WHAT YOU ARE ASKED TO DO - The reply should contain every entry below exactly as written, with no images.

DATASET EXCERPTS -
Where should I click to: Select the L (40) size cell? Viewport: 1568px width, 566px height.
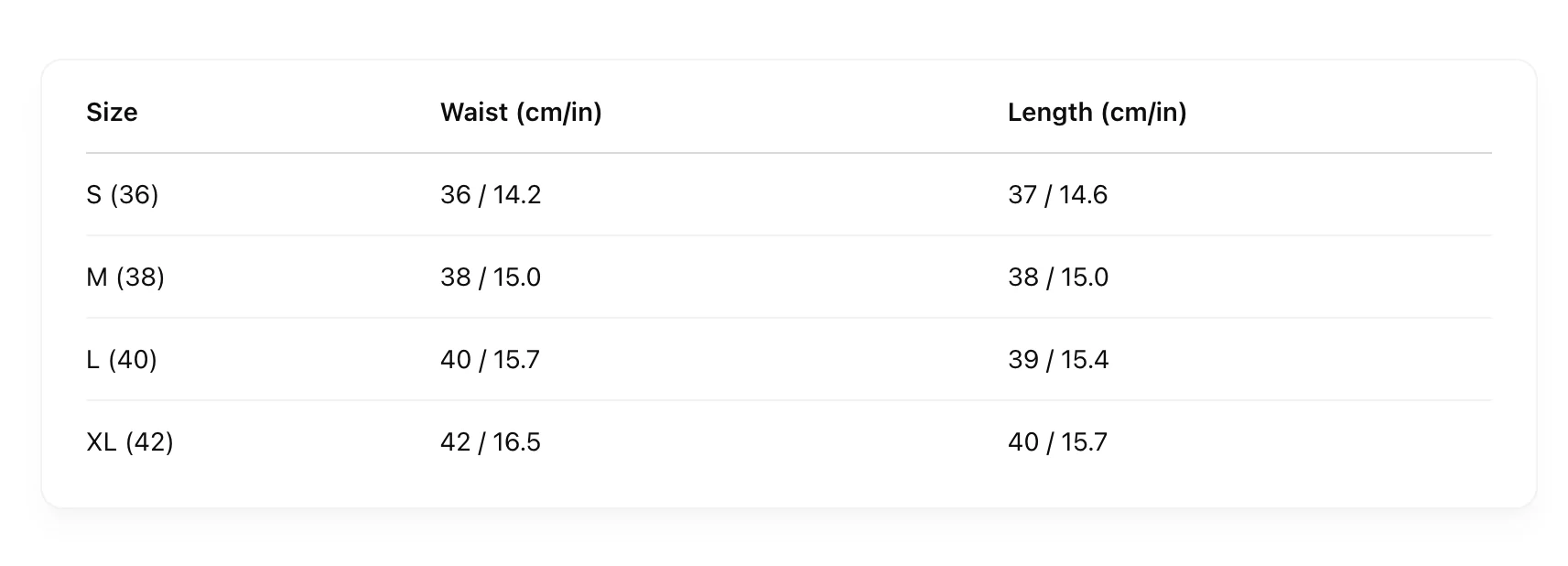(x=122, y=359)
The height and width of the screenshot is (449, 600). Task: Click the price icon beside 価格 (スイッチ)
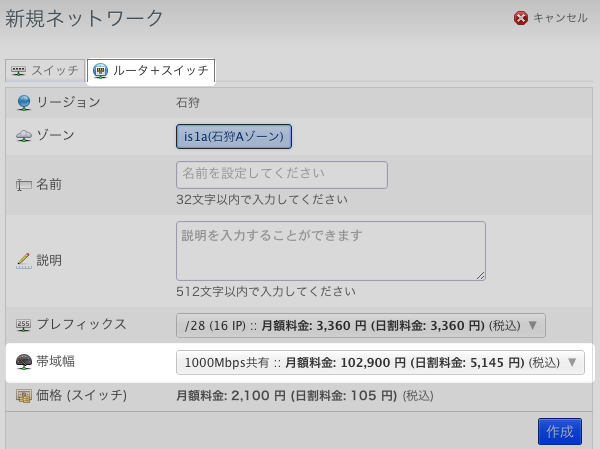[x=24, y=396]
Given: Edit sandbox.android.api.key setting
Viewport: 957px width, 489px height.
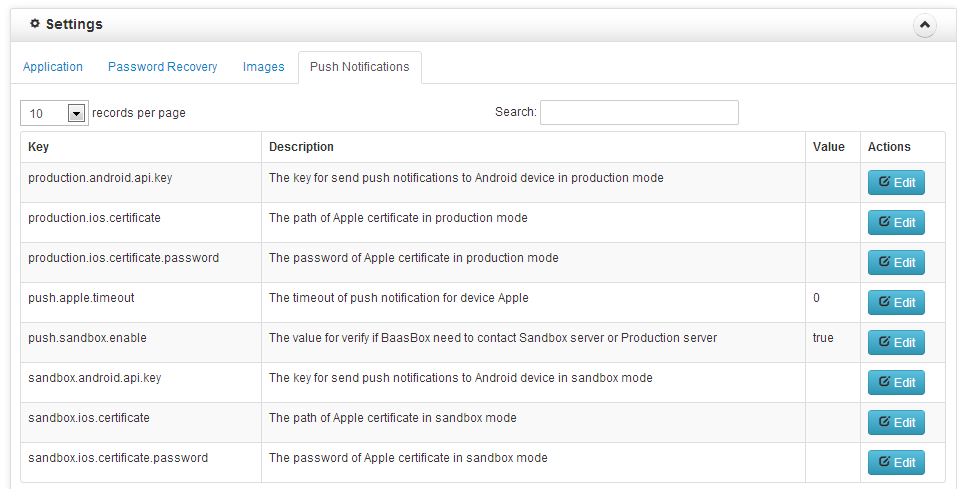Looking at the screenshot, I should click(x=896, y=382).
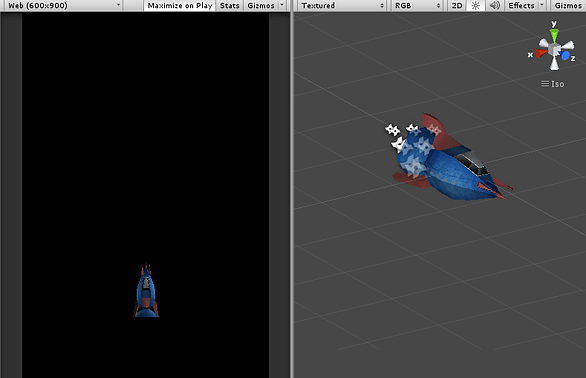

SOLVED PROBLEM -
Where should I click to: Select the L (40) size cell? Viewport: 1568px width, 566px height.
(x=122, y=359)
The height and width of the screenshot is (449, 600). Task: Click the price icon beside 価格 (スイッチ)
[x=24, y=396]
Given: Edit sandbox.android.api.key setting
Viewport: 957px width, 489px height.
Looking at the screenshot, I should click(x=896, y=382).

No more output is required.